Sure enough, fixed-income prices improved following the disappointing 1st quarter GDP. Many analysts have been talking about the market reaction being overdone, and yesterday the QE3 chatter simmered down and the focus was on the 1.8% GDP number (the prior estimate showed an annual increase of 2.4%). This helped rally Treasuries, with the 10-year note gaining about .5 in price, and agency mortgage-backed securities by .250-.50. And originators continued their recent light sales volumes: around $1 billion.

It is darned early here at the MBA Hawaii conference (basically the middle of the night), but we've already had Initial Jobless Claims (expected lower to 345k from 354k, they were -9k to 346k from a revised 355k), Personal Income for May (expected +0.2% from flat, it was +.5%), and Personal Consumption (expected +0.3 from -0.2, it was indeed +.3%). At 7AM PST are Pending Home Sales Index (May), which is expected to increase to 1 from 0.3, and then later a $29 billion 7-year note auction. The 10-yr. T-note yield, which ended Wednesday at 2.54%, in the early going is 2.49% and agency MBS prices are slightly better.

(Remember when this joke was closer to the truth?)

The head of HR at a small mortgage banking firm had so many urgent tasks on her plate that she had almost no time to do thorough in-depth interviews.

Given this challenge, she developed a "one minute interview". Her first candidate was an accountant. She explained that she did not have a lot of time, so this would be a very short interview. She then asked him

"How much is one plus one?" He thought for a moment and answered, "If you are using an absolute basis of accounting, then one plus one, using an absolute basis, equals two".

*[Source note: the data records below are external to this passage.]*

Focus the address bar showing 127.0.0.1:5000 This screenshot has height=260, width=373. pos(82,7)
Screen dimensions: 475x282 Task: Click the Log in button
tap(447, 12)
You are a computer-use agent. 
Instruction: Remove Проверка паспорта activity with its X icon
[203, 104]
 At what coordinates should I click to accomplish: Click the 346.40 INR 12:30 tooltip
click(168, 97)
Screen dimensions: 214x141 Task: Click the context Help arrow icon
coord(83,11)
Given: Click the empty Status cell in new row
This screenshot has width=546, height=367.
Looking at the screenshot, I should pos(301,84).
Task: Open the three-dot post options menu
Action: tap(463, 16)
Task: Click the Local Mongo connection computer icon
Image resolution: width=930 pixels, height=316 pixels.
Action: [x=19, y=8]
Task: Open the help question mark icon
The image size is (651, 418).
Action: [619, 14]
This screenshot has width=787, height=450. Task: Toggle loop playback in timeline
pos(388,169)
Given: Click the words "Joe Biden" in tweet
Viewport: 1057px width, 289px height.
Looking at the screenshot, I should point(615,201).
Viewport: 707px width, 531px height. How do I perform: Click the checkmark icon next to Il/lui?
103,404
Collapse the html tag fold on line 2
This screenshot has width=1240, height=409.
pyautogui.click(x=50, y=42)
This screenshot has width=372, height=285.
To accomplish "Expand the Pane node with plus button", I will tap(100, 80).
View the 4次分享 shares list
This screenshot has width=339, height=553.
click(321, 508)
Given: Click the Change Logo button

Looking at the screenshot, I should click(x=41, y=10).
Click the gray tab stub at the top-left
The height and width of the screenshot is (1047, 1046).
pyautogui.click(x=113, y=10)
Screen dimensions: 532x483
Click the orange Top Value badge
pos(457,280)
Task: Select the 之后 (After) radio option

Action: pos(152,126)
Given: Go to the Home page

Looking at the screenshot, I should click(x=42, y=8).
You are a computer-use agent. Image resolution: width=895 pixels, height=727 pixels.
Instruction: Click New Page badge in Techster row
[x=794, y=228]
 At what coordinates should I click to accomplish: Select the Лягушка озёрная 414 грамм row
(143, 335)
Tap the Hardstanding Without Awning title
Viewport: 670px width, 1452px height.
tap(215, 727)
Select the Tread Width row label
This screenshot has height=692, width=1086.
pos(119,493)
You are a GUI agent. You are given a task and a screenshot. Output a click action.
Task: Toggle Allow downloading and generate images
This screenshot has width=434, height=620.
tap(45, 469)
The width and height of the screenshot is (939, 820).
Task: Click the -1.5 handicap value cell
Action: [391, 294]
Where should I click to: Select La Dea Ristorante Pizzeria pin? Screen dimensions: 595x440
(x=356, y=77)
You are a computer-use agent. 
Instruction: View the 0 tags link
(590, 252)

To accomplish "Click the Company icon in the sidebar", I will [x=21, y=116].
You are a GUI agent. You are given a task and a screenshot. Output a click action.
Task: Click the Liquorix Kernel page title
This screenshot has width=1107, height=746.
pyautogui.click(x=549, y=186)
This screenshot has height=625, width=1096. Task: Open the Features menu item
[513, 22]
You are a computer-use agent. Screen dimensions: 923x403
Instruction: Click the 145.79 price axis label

She thanked him and then brought in the second candidate, a woman who was a applying for a position as a loan officer.

She explained the time constraints and then also asked her, "How much one plus one?"

She answered, "Two!"

In turn she too was thanked for her time, and the final candidate for the day was brought. He was an appraiser. She said, "This is going to be a very short and simple interview, how much is one plus one?"

The Appraiser paused and thought for a moment, then asked the head of HR, "What number did you have in mind?"